- _Work instructions_
a) According to the Julião Sarmento page, what occasion does the Art Library's selection of publications mark?
b) Copy word for word the passage of the Julião Sarmento page starting at "Julião Sarmento (1948–2021)" and ending at "and architectural influences.".

- _Document excerpt_
================================

Julião Sarmento: book exhibition

Julião Sarmento (1948–2021) is one of the most important contemporary Portuguese visual artists and one of those who achieved remarkable international projection with his work. Developed since the 1970s, Julião Sarmento’s work involves various artistic disciplines and media – drawing, painting, engraving, sculpture, installation, film and video, photography, performance, and sound, crossing over aesthetic and visual languages that explore and highlight his literary, cinematographic, and architectural influences.

 

To remember the first anniversary of his passing, the Art Library presents a selection of publications – books and catalogues of individual exhibitions, articles in national and foreign magazines and artist’s books – that reflect his artistic career.

================================

- _Supplied material_
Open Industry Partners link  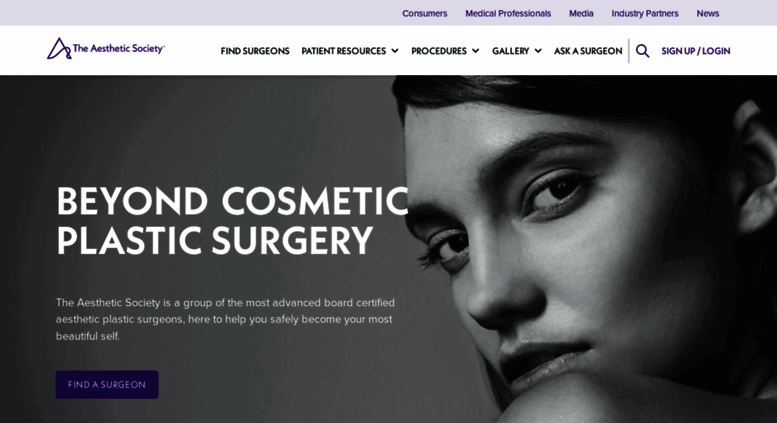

================================

- _Outputs in order_
a) The first anniversary of Julião Sarmento's passing.

b)
Julião Sarmento (1948–2021) is one of the most important contemporary Portuguese visual artists and one of those who achieved remarkable international projection with his work. Developed since the 1970s, Julião Sarmento’s work involves various artistic disciplines and media – drawing, painting, engraving, sculpture, installation, film and video, photography, performance, and sound, crossing over aesthetic and visual languages that explore and highlight his literary, cinematographic, and architectural influences.